Stored data entries
━━━━━━━━━━━━━━━━━━━━━━━━━━━━━━
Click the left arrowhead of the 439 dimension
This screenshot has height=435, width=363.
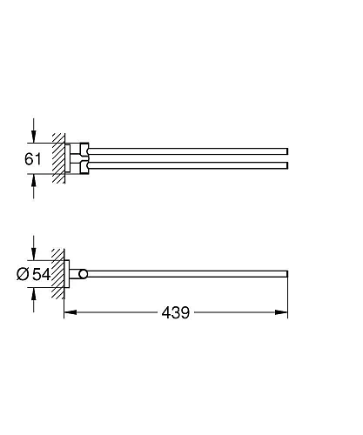(69, 311)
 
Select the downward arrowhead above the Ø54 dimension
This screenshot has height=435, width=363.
(33, 253)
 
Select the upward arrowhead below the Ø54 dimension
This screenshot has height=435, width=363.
(33, 295)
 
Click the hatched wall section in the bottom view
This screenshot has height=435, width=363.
(58, 274)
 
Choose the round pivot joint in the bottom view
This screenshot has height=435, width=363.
(83, 274)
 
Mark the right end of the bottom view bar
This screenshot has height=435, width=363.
(286, 273)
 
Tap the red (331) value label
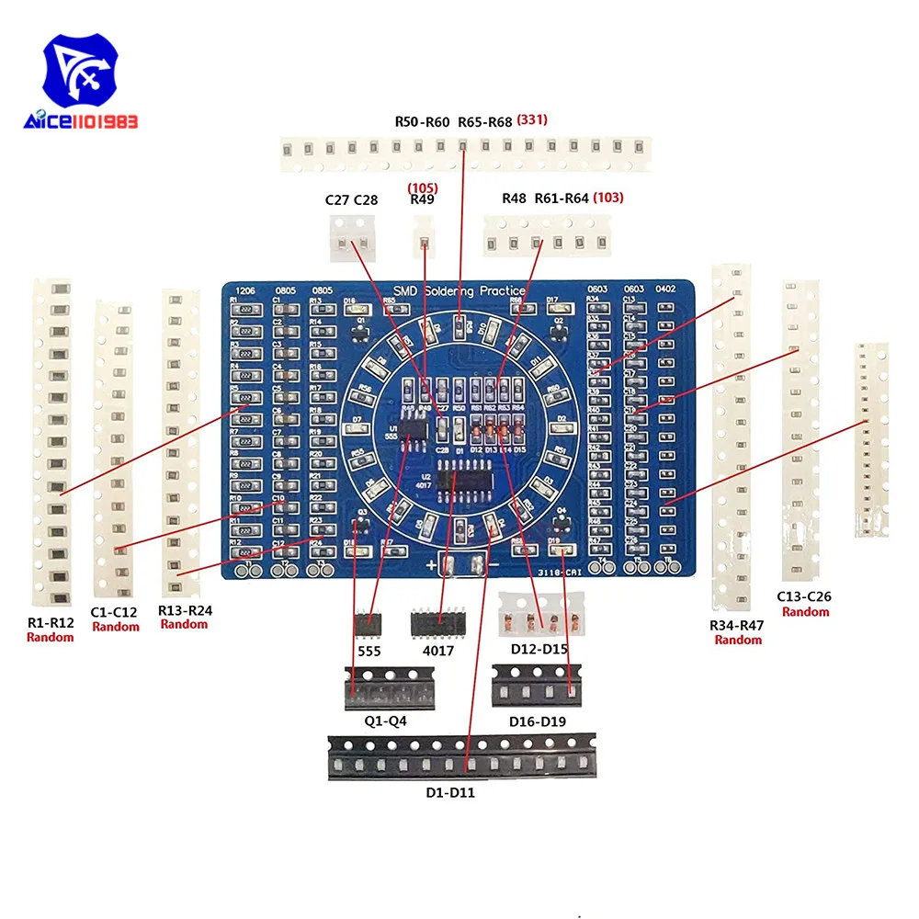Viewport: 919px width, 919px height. coord(534,119)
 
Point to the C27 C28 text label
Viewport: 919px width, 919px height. coord(351,199)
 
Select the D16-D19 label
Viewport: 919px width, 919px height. coord(538,721)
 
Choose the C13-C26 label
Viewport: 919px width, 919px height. coord(805,596)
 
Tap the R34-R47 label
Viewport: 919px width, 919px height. coord(738,626)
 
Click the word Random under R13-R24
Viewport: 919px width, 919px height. coord(184,624)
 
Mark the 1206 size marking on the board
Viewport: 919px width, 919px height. coord(244,289)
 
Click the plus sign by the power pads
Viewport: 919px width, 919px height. coord(430,563)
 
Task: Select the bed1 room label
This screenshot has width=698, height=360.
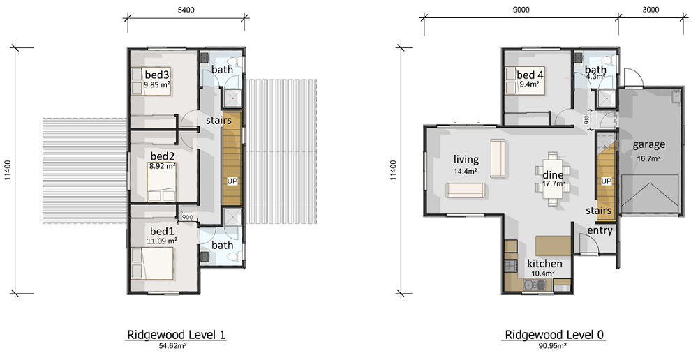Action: click(162, 232)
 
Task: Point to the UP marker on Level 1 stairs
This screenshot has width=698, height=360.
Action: click(232, 181)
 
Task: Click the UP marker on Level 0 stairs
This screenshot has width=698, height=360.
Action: click(607, 181)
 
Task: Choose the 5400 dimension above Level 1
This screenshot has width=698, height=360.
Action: click(186, 10)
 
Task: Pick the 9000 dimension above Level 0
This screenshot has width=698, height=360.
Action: click(521, 10)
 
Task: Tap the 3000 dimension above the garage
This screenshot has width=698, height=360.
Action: click(651, 10)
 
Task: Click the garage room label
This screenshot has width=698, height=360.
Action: click(649, 144)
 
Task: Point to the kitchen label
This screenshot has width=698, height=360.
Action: click(544, 264)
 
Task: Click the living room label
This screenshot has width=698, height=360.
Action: click(466, 159)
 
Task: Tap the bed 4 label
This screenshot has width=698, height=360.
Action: click(529, 75)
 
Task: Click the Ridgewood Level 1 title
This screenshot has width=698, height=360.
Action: click(177, 335)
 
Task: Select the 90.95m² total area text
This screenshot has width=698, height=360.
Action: click(554, 345)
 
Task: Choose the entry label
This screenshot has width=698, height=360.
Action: click(600, 230)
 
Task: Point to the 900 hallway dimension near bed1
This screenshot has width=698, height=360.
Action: click(187, 218)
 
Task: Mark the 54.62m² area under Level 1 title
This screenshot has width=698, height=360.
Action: click(174, 345)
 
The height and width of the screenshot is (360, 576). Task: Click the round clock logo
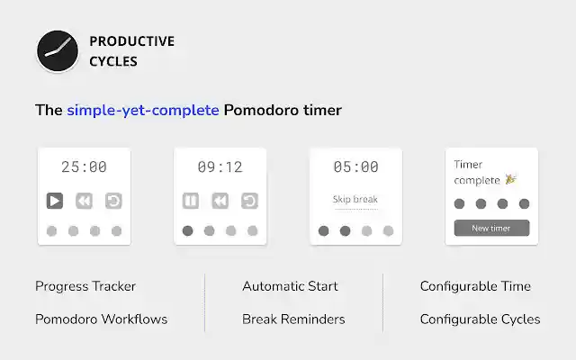(58, 51)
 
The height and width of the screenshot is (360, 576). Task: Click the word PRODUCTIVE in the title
(131, 41)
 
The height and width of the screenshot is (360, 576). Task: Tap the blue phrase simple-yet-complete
(143, 111)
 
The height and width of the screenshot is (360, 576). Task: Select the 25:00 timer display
(84, 166)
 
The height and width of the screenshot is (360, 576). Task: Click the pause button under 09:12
(191, 201)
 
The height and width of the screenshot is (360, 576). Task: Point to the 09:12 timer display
(220, 166)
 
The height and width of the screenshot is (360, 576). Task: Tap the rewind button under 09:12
(220, 201)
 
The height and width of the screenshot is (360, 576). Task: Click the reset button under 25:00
(113, 201)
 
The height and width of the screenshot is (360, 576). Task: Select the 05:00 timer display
(356, 166)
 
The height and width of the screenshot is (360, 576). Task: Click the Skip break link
(356, 199)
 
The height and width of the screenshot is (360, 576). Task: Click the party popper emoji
(510, 180)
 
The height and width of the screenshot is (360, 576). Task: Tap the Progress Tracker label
(86, 286)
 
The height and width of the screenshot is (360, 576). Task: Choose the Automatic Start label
(290, 286)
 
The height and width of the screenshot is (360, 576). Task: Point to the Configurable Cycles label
(480, 319)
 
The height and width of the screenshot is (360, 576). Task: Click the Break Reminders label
(293, 319)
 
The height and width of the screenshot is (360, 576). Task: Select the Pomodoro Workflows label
(101, 319)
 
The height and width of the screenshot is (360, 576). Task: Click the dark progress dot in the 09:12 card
(188, 231)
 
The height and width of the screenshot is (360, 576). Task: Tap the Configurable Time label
(475, 286)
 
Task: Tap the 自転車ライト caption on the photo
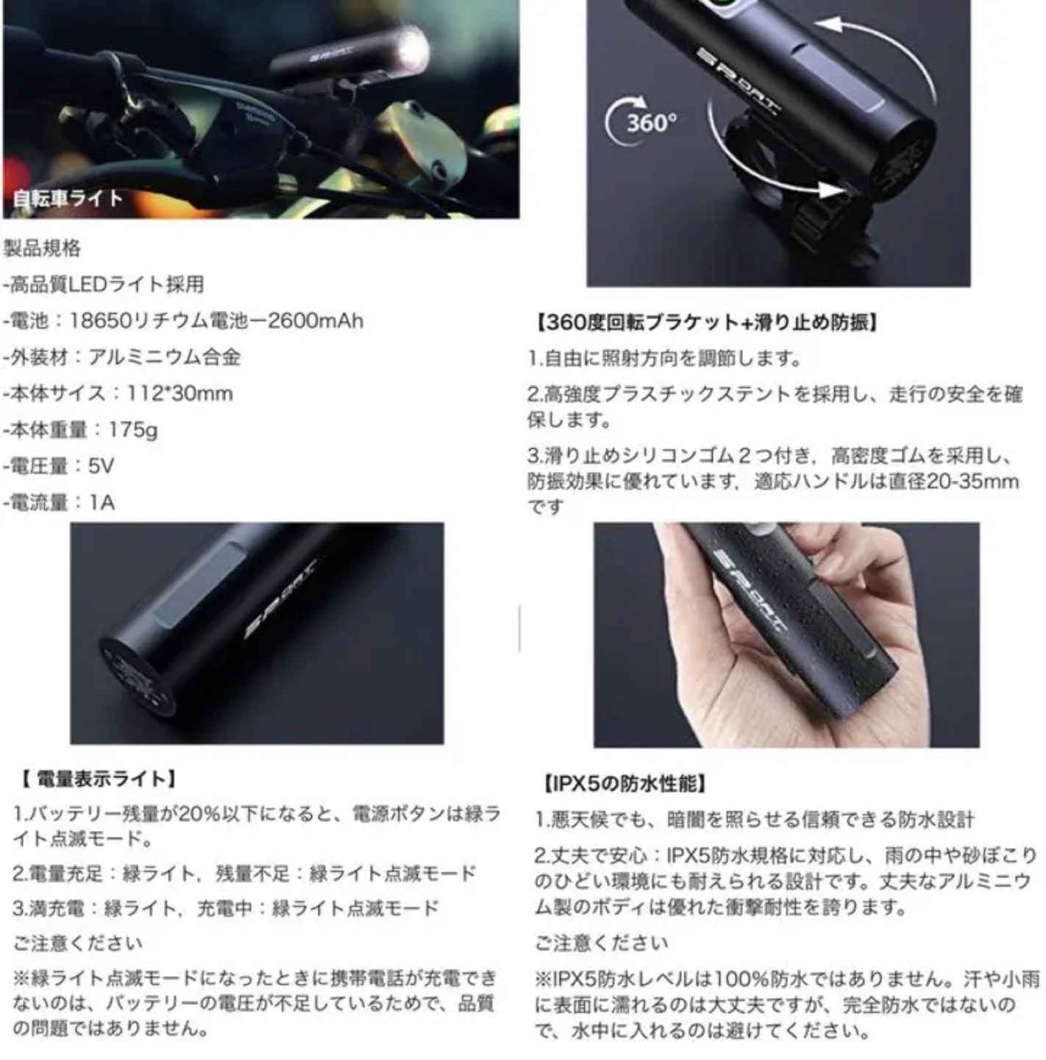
━━━━━━━━━━━━━━━━━━━━━━━━━━━━━━
§ Request:
Pick out each line of the rows that contains the word "above" and copy it.

§ Response:
Select the downward arrowhead above the Ø54 dimension
Task: Choose the 5400 dimension above Level 1
Task: Pick the 9000 dimension above Level 0
Task: Tap the 3000 dimension above the garage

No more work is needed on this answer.